Лгун-паша, как прозвали графа Игнатьева турки в бытность его послом в Константинополе, и в министерстве внутренних дел остается Хлестаковым, жаждущим всех очаровать, всем понравиться, всех отуманить. Он обещает, обещает, обещает — направо и налево. Он обещает, что правительство «примет безотлагательные меры, чтобы установить правильные способы, которые обеспечивали бы наибольший успех живому участию местных деятелей в деле исполнения высочайших предначертаний». Он обещает, что правительство позаботится о сложении недоимок с крестьян: дайте только управиться с крамолой! Он носится с идеей о земских соборах, поддерживая Ивана Аксакова в его призывах создать «самоуправляющуюся местно землю с самодержавным царем во главе», созывает в Петербург выборных земских «сведущих людей».
В «Письмах к тетеньке» Щедрин ясно доказывает, что под видом «народа», «земства» к власти стремится подобраться реакционное дворянство, маскирующееся ныне либерально звучащим термином «содействие». Видимость «выборности», «демократического» происхождения этих возможных будущих хозяев России кажется ему очень опасной. Дракин (псевдоним земца) пойдет по тому же пути, что и прежний царский бюрократ Сквозник-Дмухановский, и даже превзойдет его своими подвигами, но будет представляться народным избранником.
«И жаловаться на него я не могу, — представляет себе эту перспективу сатирик, — потому что, прежде чем я разину рот, мне уже говорят: ну что, старичок! поди, теперь у вас не житье, а масленица! Смотришь, ан у меня при таком приветствии и язык пресекся. Никогда я его не излюблял, а мне говорят: излюбил! Никогда я его не выбирал, а только шары клал, а мне говорят: выбрал!» В этом замечательном отрывке содержится глубокая мысль о том, что даже внешне демократические формы могут превратиться в обман народа и насилие над ним.
Но царизму даже игнатьевская «народная политика» казалась либерализмом; даже эти «холостые выстрелы», как метко определил политику «лгун-паши» Д. А. Милютин, казались Александру III и его вдохновителям опасной, разрушительной канонадой.
Игнатьев увлекался своей ролью и был по-своему искренен, как Хлестаков. «Он лгал вследствие потребности своей природы, лгал, как птица поет, как собака лает, лгал на каждом шагу, без малейшей нужды и расчета, даже во вред самому себе», — писал об Игнатьеве современник. И все это знали. Почему же терпели на посту министра-лгуна? Он был нужен. Это не он лгал, это лгал его устами сам царизм, колеблясь, не пора ли выпустить на сцену нового актера.
Однажды утром Михайловский и Кривенко, принимавшие в редакции посетительницу, услышали тяжелую и торопливую поступь Салтыкова, сопровождавшуюся звуками, более всего походившими на разъяренное рычание раненого льва.

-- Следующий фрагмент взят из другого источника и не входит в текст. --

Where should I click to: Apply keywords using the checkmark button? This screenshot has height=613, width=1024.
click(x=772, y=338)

Михаил Евграфович появился в дверях с «Правительственным вестником» в руках.
— Читали? Читали? — спросил он, не здороваясь. Высочайшее повеление о назначении министром внутренних дел графа Д. А. Толстого привело его в неистовство, хотя совершалось только то, что предчувствовал он в «За рубежом»:
«Разве не бывало примеров, что и в оставленных храмах вновь раздавались урчания авгуров, что и низверженные кумиры вновь взбирались на старые пьедесталы и начинали вращать алмазными очами?»

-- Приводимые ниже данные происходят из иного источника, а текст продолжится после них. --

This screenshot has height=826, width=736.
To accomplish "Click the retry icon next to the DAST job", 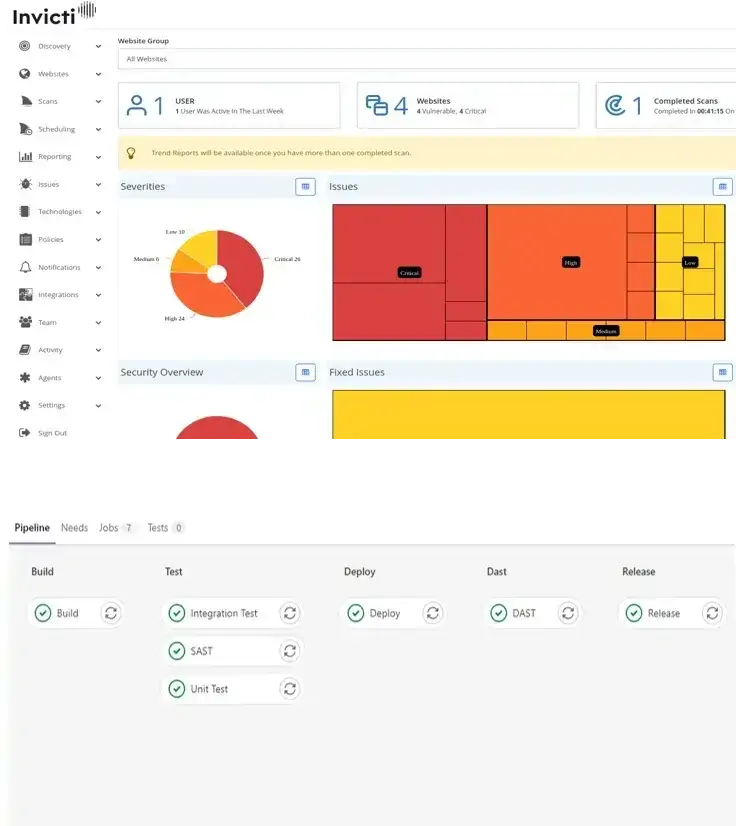I will [x=567, y=613].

— Как, — кричал Салтыков, — этого тюремщика, который дурацким классицизмом отправил десятки юношей на тот свет?! Да он теперь всю Россию в кандалы закует! Только как бы им не проиграться!
Невидящим взглядом глядел он на женщину, с которой разговаривали его сотрудники, и не знал, что через три дня эта народоволка (А. П. Корба) будет арестована и как одно из последних впечатлений унесет с собой «во глубину сибирских руд» его страстное и грозное пророчество.
В «Современной идиллии» сатирик сделал намек на возможность катастрофы, к которой придет правительство, вступив на путь реакции. Напомнив библейский рассказ о гибели фараона в Красном море, Щедрин пояснил его: «Старожилы рассказывают, что в старину здесь, полевее, брод был, а фараон ошибся, взял вправо, да так с колесницей и ухнул».
«Теперь надо писать о светопреставлении», — сообщает он Белоголовому, рассказывая, что собирается кончить «Современную идиллию».
Возвращение к книге, начатой еще в 1877–1878 годах, продиктовано тем, что «фараонова колесница» самодержавия, в свою очередь, вернулась на путь, каким она следовала до «диктатуры сердца», и упрямо двинулась по нему, все больше увязая в грязи и крови. Не случайно этот своеобразный сатирический роман Щедрина как бы вбирает в себя многие образы и мотивы, звучавшие в «Убежище Монрепо», в «Круглом годе», «За рубежом», написанных на рубеже двух десятилетий.